Plethysmography and rheography techniques have been widely studied as diagnostic tests for deep vein thrombosis (DVT). This study aimed to systematically review the accuracy of these tests for diagnosing clinically suspected DVT.Methods:
The following databases were searched: Medline, EMBASE, CINAHL, Web of Science, Cochrane Database of Systematic Reviews, Cochrane Controlled Trials Register, Database of Reviews of Effectiveness, the ACP Journal Club (1966 to 2004), and citation lists of retrieved articles. Studies that compared plethysmography or rheography to a reference standard of ultrasound or contrast venography were selected.

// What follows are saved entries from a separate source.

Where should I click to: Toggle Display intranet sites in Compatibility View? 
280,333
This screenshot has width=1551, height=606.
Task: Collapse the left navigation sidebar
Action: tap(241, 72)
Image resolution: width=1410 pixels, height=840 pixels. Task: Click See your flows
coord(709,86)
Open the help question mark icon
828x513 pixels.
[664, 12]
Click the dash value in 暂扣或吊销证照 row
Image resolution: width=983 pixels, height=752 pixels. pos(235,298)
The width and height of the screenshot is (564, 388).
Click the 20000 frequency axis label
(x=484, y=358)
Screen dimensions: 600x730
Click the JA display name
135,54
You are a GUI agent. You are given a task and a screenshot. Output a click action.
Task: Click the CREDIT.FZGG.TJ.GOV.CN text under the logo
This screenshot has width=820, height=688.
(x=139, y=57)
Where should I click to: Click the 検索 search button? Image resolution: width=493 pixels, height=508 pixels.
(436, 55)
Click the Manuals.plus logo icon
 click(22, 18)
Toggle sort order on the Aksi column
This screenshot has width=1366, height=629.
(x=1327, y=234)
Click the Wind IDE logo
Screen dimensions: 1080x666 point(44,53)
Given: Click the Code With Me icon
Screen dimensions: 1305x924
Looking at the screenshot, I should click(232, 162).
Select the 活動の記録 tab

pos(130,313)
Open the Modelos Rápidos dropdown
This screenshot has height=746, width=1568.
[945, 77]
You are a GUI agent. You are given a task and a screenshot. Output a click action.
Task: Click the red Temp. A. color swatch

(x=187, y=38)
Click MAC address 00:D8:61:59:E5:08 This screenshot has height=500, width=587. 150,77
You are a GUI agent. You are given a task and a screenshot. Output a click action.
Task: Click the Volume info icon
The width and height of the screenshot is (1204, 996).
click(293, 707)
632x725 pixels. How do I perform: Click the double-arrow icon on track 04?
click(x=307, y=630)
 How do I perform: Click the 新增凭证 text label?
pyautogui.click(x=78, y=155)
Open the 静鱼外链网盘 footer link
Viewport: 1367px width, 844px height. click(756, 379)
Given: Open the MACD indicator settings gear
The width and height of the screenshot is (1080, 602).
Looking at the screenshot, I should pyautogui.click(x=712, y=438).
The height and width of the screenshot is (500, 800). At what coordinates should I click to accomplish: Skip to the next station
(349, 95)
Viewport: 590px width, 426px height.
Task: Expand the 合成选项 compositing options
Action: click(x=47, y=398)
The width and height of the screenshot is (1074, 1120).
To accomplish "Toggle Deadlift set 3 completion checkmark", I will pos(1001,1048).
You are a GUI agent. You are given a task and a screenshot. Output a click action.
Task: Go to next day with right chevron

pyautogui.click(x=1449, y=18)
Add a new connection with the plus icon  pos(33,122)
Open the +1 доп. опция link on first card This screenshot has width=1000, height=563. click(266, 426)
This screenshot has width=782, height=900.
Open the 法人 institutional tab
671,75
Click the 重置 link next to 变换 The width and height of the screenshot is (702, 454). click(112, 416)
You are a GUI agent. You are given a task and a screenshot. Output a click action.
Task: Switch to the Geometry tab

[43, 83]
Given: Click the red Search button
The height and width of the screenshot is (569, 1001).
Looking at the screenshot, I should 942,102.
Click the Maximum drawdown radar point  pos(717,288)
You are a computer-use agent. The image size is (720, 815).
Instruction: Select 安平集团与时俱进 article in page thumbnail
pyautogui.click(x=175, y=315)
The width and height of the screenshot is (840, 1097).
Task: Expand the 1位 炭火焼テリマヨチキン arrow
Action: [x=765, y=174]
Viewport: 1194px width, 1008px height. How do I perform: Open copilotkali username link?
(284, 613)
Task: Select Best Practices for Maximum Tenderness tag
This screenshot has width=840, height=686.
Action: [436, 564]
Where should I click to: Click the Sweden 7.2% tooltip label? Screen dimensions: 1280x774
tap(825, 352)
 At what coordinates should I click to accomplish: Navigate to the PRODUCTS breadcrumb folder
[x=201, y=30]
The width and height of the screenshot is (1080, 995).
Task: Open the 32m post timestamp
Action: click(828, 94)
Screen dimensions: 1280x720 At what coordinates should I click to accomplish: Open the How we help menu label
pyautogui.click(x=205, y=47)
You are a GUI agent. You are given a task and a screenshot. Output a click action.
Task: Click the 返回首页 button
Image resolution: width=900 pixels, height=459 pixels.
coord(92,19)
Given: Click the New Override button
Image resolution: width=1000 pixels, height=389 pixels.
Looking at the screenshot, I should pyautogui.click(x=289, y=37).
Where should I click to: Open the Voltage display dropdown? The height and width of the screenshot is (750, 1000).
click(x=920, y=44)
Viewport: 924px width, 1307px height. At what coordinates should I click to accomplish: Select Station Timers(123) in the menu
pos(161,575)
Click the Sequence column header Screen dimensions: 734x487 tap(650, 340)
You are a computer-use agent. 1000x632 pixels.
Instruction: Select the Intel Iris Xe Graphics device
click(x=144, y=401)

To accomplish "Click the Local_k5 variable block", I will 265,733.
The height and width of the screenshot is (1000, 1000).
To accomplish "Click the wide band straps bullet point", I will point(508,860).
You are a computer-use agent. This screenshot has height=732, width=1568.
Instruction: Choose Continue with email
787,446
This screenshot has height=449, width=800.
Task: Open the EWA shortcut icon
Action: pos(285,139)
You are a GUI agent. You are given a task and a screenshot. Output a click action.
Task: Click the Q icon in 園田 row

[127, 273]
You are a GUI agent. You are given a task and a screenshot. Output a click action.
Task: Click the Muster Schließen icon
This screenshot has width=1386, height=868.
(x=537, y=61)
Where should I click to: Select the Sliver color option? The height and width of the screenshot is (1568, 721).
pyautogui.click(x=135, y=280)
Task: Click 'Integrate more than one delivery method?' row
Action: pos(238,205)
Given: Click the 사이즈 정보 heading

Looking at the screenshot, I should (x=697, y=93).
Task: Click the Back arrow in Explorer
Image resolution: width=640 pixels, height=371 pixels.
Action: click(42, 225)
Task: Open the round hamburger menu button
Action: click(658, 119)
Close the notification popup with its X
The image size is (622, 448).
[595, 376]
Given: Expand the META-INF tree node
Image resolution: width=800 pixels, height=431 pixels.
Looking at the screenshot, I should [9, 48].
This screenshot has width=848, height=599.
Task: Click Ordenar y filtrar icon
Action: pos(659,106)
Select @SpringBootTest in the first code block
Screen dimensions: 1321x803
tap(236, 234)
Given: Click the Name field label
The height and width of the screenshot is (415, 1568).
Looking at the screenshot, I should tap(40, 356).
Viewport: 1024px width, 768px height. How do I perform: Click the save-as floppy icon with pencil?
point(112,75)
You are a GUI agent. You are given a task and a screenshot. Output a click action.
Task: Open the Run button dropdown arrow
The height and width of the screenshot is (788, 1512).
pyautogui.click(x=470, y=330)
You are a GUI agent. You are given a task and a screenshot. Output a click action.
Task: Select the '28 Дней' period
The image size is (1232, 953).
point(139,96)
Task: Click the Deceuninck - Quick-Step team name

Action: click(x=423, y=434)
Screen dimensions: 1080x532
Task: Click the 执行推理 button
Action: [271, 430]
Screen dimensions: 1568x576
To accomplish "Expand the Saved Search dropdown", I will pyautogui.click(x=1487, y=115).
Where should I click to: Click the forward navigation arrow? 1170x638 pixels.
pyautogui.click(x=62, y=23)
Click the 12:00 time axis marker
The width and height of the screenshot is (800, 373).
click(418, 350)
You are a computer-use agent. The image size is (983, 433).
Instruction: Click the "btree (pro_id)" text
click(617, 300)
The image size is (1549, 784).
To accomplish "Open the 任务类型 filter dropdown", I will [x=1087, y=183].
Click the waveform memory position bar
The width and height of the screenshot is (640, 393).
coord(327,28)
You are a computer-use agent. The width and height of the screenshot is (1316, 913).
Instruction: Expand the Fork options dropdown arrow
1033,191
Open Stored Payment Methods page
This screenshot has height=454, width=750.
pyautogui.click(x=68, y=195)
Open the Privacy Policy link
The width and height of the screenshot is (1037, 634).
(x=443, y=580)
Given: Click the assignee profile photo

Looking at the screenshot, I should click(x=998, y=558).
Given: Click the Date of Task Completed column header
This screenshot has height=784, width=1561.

Standardised data were extracted and study quality determined against validated criteria. Data were analysed by random effects meta-analysis and meta-regression.Results:
The meta-analysis included 78 studies, reporting 82 patient cohorts. Sensitivity and specificity (95% CI) were: 75% (73% to 77%) and 90% (89% to 91%) for impedance plethysmography, 83% (81% to 85%) and 81% (79% to 82%) for strain-gauge plethysmography, 85% (79% to 90%) and 91% (81% to 95%) for air plethysmography, 91% (87% to 94%) and 71% (66% to 75%) for light-reflex rheography, and 86% (83% to 89%) and 93% (91% to 95%) for phleborheography. Meta-regression was limited by poor reporting of studies. There was some evidence that diagnostic performance depended on the proportion of males in the cohort and reporting of study setting.Conclusions:
Although plethysmography and rheography techniques add diagnostic value, they have inadequate diagnostic performance to act as a stand-alone test in DVT diagnosis. Evaluation of their role in combination with other tests, or standardised clinical assessment, is required.